GetFileFolderInfo: check only for a few properties
Hi all,
I am developing a program for the user to load the last saved file in a path. Usually, in our environment, users can save files in folder trees randomly (pointless to track where the previous file was saved etc)
I use GetFileFolderInfo in a modified version of WM routine PrintFoldersAndFiles(pathName, extension, recurse, level) to check for file creation dates and find the newest file.
The problem is the speed of operation. Now I have ~1500 files in my folder tree and the operation takes 10 secs! The folder trees have usually more files so the operation will be even slower.
In the same folder structure I called a python script from Igor pro:
"python3 -c \\\"from pathlib import Path;from os.path import getmtime;print(max(list(Path('%s').rglob('*%s')),key=getmtime))"
and the operation took 0.2 secs!
I believe that the bottleneck is the amount of info GetFileFolderInfo checks for. Am I wrong?
Is it possible to add a bit switch to allow GetFileFolderInfo to search only for specific properties (e.g modification date)?
Thanks
You haven't given us the code you are using to call GetFileFolderInfo, so it's hard to say whether changes to your code could make doing this in Igor faster. But I doubt you could this particular thing in Igor faster than in Python because Igor does not give you access to a lower level file/path object like Python does. With the exception of commands that work on open files and take refNum parameters, file access in Igor is based on the name or full path of the file, and looking up that file using the OS's file API commands is relatively slow.
My suggestions to get the best performance possible are as follows:
1. To the extent possible, use the GetFileFolderInfo /P flag and provide the name of an Igor symbolic path and a file name instead of providing a full or partial path via fileOrFolderNameStr. That way Igor only needs to look up a file name within a path for which it already has an internal descriptor.
2. I assume you are using IndexedFile to get a list of file names in a directory. Make sure you are passing -1 as the index parameter so you get a list of all files at once instead of getting one file name at a time. That should be much faster.

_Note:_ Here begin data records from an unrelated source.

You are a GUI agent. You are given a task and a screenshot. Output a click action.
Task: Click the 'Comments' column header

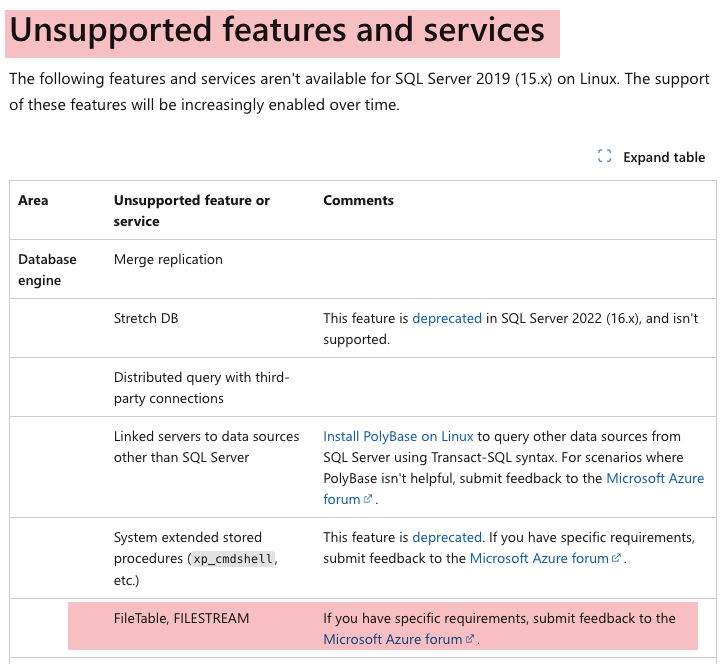358,200
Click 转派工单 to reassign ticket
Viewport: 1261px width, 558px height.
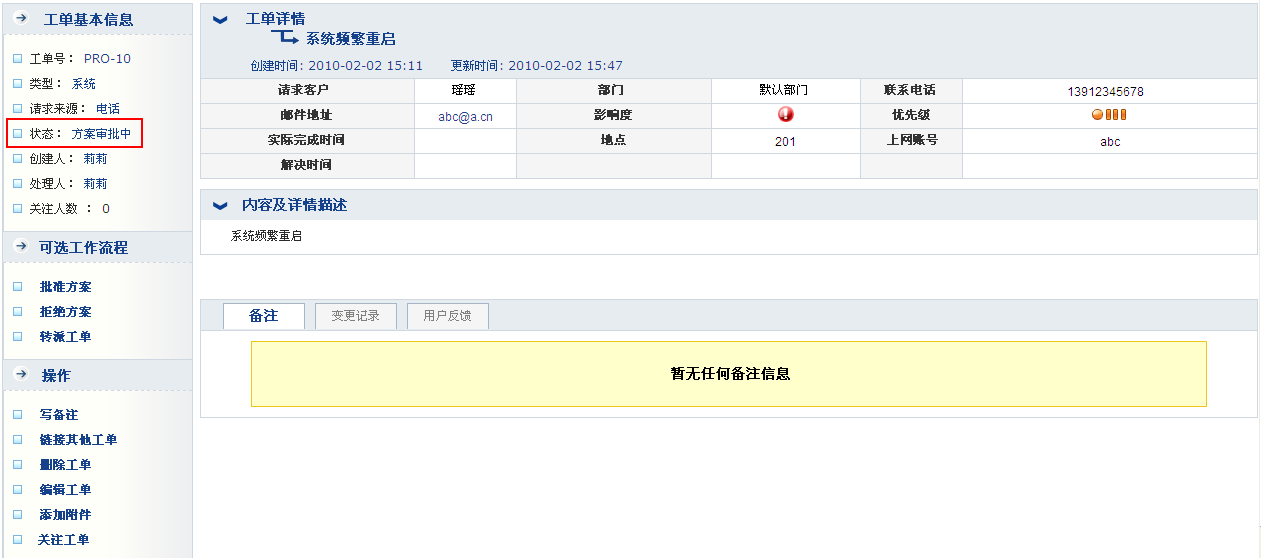65,337
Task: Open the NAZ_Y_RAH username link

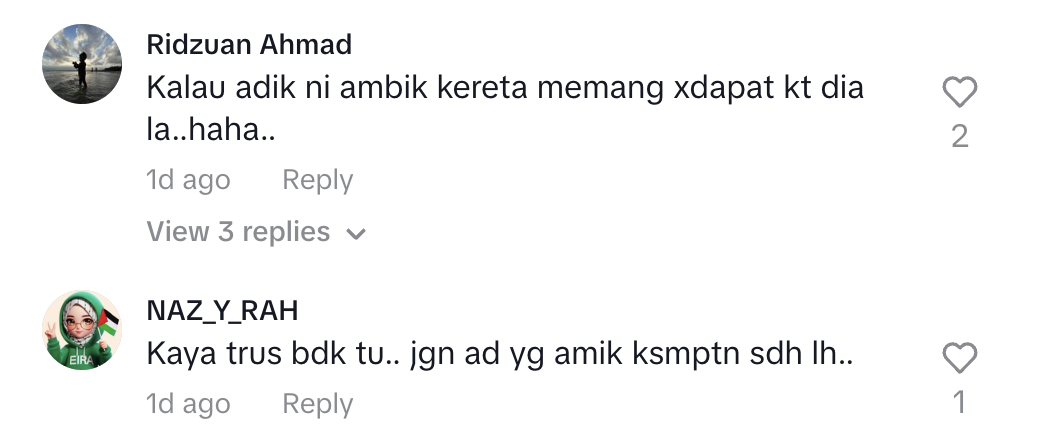Action: [222, 311]
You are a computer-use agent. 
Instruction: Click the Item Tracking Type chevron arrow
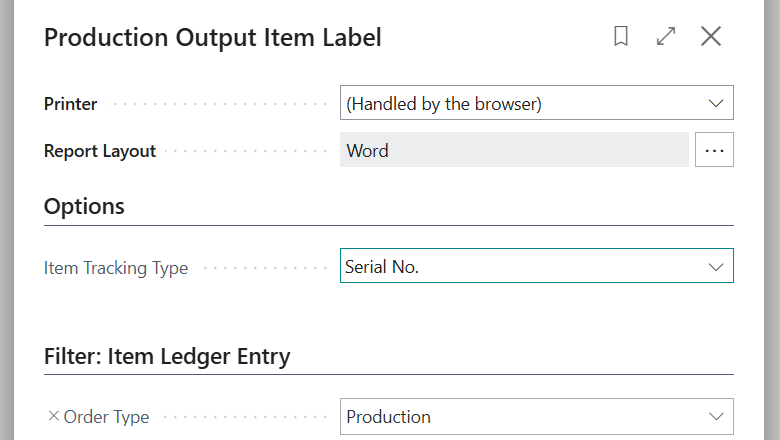pos(715,267)
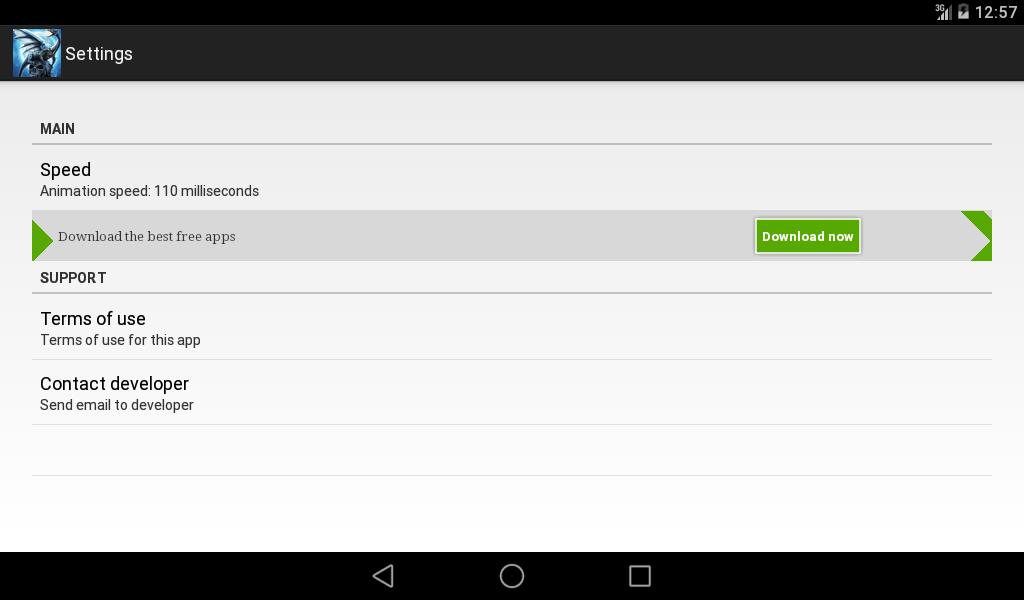Tap the 12:57 clock in status bar

[x=996, y=12]
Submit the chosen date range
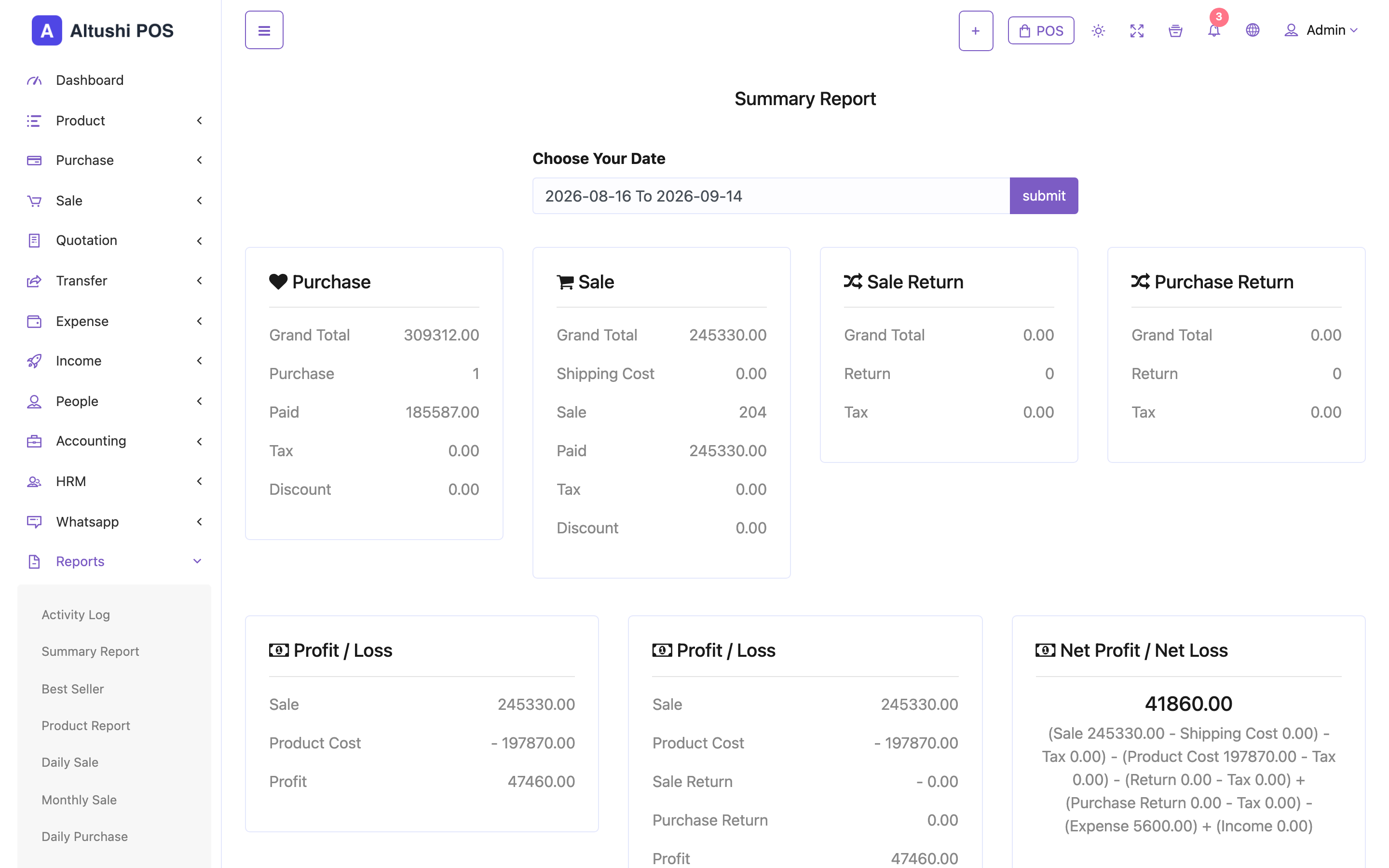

If you want to send us the code you're using to iterate through the files and get the timestamp, we may be able to offer advice about how to improve performance. Feel free to send that to support directly if you wish.
May 24, 2023 at 07:24 am - Permalink
In reply to You haven't given us the… by aclight
Hi aclight,
Thanks for your advice/reply.
here is the code I am using now (MXP_GetNewestCreatedFileInPathTree is the function I want to optimise)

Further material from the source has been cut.